Concrètement, où ces généralistes pourront-ils exercer à temps partiel ? Si certains médecins peuvent s’installer dans une maison pluridisciplinaire, d’autres posent stéthoscope et ordonnances dans une salle de la maire ou de l’école mise à disposition et mise aux normes. « Mais on adapte notre offre en fonction des besoins des collectivités, souligne Aymeric Du Mesnil, co-fondateur de la start-up. Qui espère bientôt élargir son panel à des spécialistes. « C’est vrai que dans ces déserts médicaux, la priorité c’est de trouver des généralistes, reprend Aymeric Du Mesnil. Mais il est également difficile d’obtenir un rendez-vous chez un gynéco, ophtalmo et spécialiste ORL. »

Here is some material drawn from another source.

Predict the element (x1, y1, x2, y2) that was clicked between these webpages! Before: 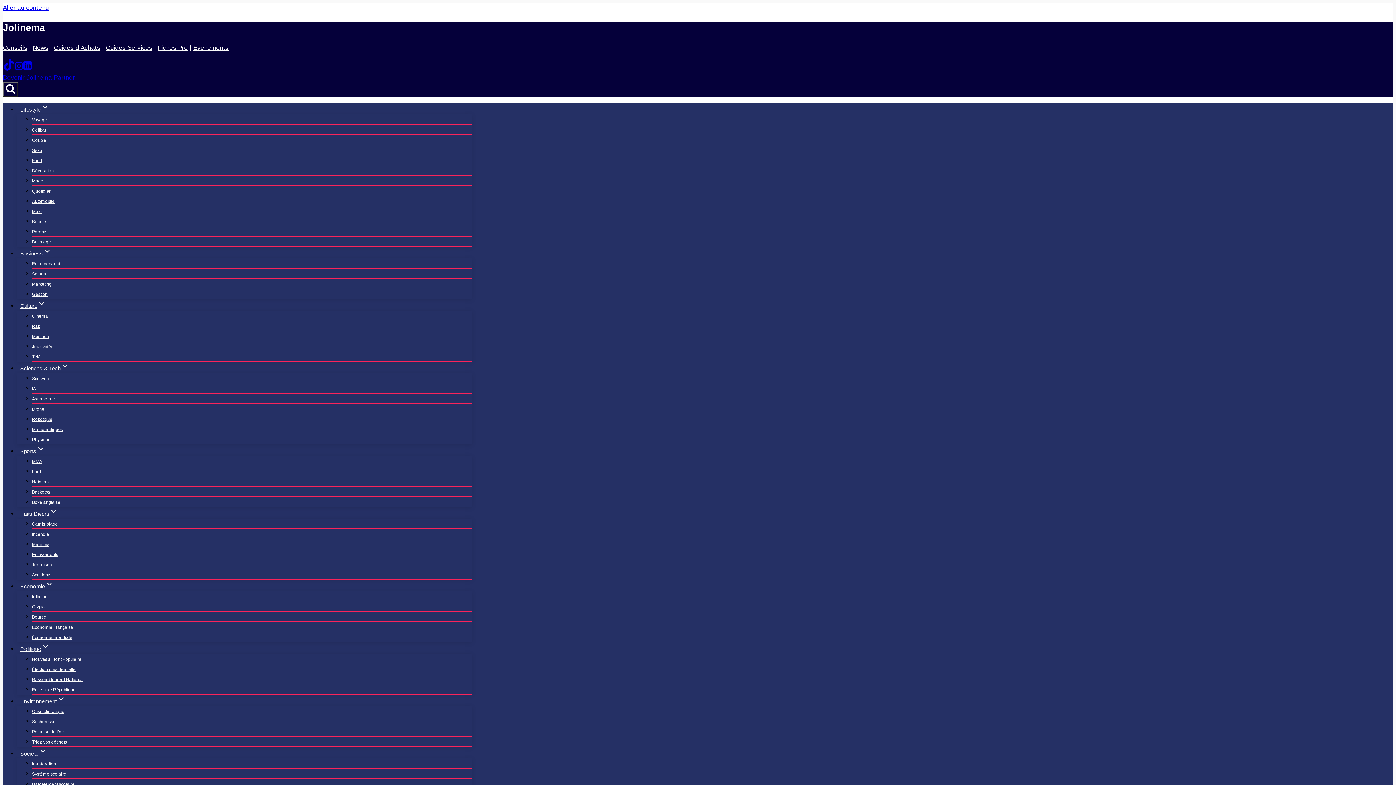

Une régularité pour un meilleur suivi

De leur côté, ces médecins, volontaires, jeunes ou retraités, s’engagent à venir régulièrement dans cette ville à une heure maximum de voiture de leur domicile. Et sont indemnisés pour les frais de déplacement et les charges fixes de leur cabinet. « Ces médecins sont aussi là pour recréer du lien social, explique Carine Zaouche. Si les populations ont des intervenants différents chaque semaine, on risque de perdre la relation de confiance et de perturber les patients. »
 

* Enquête réalisée en ligne du 30 janvier au 7 février 2017. Échantillon de 2 000 personnes, représentatif des Français âgés de 18 ans et plus.